Intense effervescence intellectuelle
Habitué à truster les premières places des palmarès de best-sellers, J. R. dos Santos nous propose de découvrir l’œuvre novatrice de Spinoza sous la forme d’une fresque* haute en couleur retraçant le parcours de ce fils de négociant en fruits secs, né à Amsterdam en 1632, qui finit par se faire accuser d’athéisme par ses contemporains. Remontant à l’enfance du petit Bento de Espinosa – les Juifs séfarades d’Amsterdam ont conservé la graphie portugaise de leur nom –, le journaliste-vedette de la télévision, connu dans l’ensemble du monde lusophone, nous propose de découvrir, en soixante-seize chapitres, les différents épisodes de sa vie.
Évoquant les deuils qui frappèrent le jeune Spinoza dès son enfance, les difficultés financières auxquelles il dut faire face à l’âge adulte comme le contexte d’intense effervescence intellectuelle dans lequel il baigna tout au long de sa vie, le roman de Dos Santos nous fait percevoir de manière sensible les raisons qui poussèrent celui qui fut considéré comme le plus grand prodige de la communauté juive d’Amsterdam en son temps à se détourner de la tradition de ses pères. Fort de son expérience d’auteur de thrillers, l’écrivain découpe son livre en trois actes aussi nerveux qu’instructifs et transforme la quête philosophique de Spinoza en une aventure pleine de rebondissements.
Il nous fait aussi découvrir quelques-uns de ses contemporains. Tel ce drôle de peintre fasciné par la communauté juive d’Amsterdam : un certain Rembrandt. Mais aussi Francis van den Enden, le professeur de latin du jeune Baruch, qui lui fit lire les grands penseurs de son temps… Cet homme, par ailleurs médecin, connaîtra, lui aussi, un destin tragique. Dos Santos imagine enfin l’idylle nouée entre le jeune penseur et la fille de son enseignant, la belle Clara Maria. Ce faisant, il humanise le personnage et donne surtout chair à ce grand intellectuel parfois représenté, à tort, comme un esprit éthéré.
Hyperdocumenté
Dos Santos restitue aussi avec brio le climat de l’époque. C’est qu’il ne fait pas bon être libre penseur en ces années 1640, dans ces provinces unies pourtant vantées pour leur tolérance religieuse. Spinoza le mesurera en étant menacé dans sa vie même. Pour avoir opté pour la pensée rationnelle plutôt que la croyance, pour avoir encouragé ses proches à faire valoir leur esprit critique en toutes circonstances, le philosophe aura été la cible de critiques ignobles et même l’objet d’une tentative d’assassinat, restituée – faisant fi de la réalité, mais qu’importe – comme une course-poursuite le long des canaux amstellodamois.

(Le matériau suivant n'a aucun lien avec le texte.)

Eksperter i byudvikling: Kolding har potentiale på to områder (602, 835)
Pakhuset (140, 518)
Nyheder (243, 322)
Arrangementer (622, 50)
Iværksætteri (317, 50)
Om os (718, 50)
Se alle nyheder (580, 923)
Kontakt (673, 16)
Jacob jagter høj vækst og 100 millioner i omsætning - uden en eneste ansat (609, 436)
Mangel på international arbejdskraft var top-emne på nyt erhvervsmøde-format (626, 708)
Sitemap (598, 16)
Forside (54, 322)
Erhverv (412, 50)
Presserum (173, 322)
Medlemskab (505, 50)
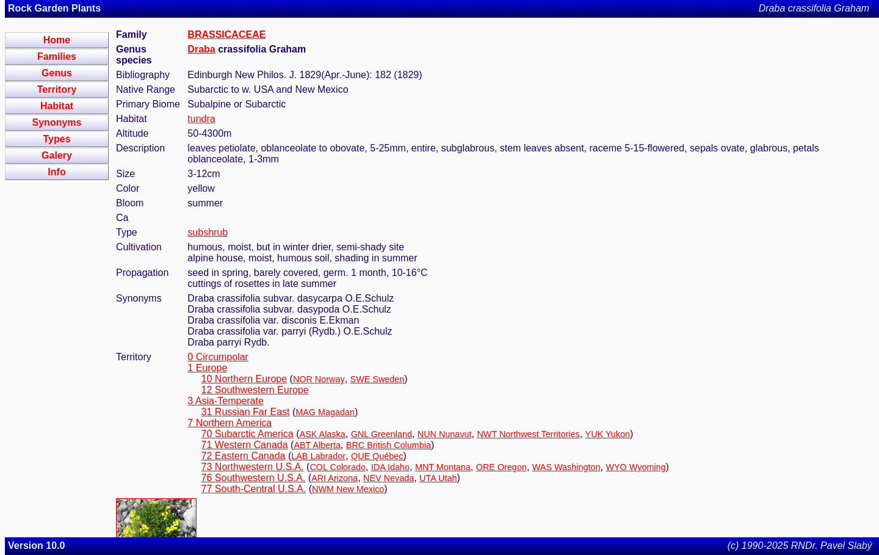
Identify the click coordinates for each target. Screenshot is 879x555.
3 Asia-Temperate (225, 401)
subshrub (207, 232)
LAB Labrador (318, 456)
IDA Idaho (390, 467)
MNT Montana (443, 467)
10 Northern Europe (244, 379)
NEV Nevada (388, 478)
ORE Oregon (501, 467)
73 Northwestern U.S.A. (252, 467)
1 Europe (207, 368)
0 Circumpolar (217, 357)
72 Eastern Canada (243, 456)
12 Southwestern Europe (255, 390)
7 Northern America (229, 423)
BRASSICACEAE (226, 34)
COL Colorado (337, 467)
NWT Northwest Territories (528, 434)
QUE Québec (377, 456)
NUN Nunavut (445, 434)
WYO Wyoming (635, 467)
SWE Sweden (377, 379)
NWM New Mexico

Cherchant le secret qui se niche au cœur de son évolution spirituelle, Dos Santos signe là un véritable thriller philosophique. Hyperdocumenté et rédigé d’une plume alerte qui met en avant les dialogues, ce récit ferait un excellent scénario de film. En attendant, il nous donne à penser. Car, jamais dogmatique, J. R. dos Santos prend le temps de décrire le lent glissement de cet esprit anticonformiste prompt à douter de tout. Évoquant ce que Spinoza doit aux autres figures de son temps – Bacon, Galilée, Descartes, Bacon et Hobbes notamment –, ce livre rappelle utilement l’héritage de sa pensée. Il souligne, à ce titre, ce que le premier amendement de la Constitution américaine doit au Hollandais.
Comme Irvin Yalom, en 2012, avec son Problème Spinoza (éditions Galaade), J. R. dos Santos recourt à la puissance de la littérature pour faire l’éloge de la liberté de penser, mais, plus encore, d’écrire à rebours des préjugés. Son vibrant roman sonne d’autant plus juste à l’heure où certains fanatiques appellent à la mort de ceux qu’ils accusent de blasphème.
« Spinoza, l’homme qui a tué Dieu », de José Rodrigues Dos Santos, éditions Hervé Chopin, 571 pages, 22,50 euros.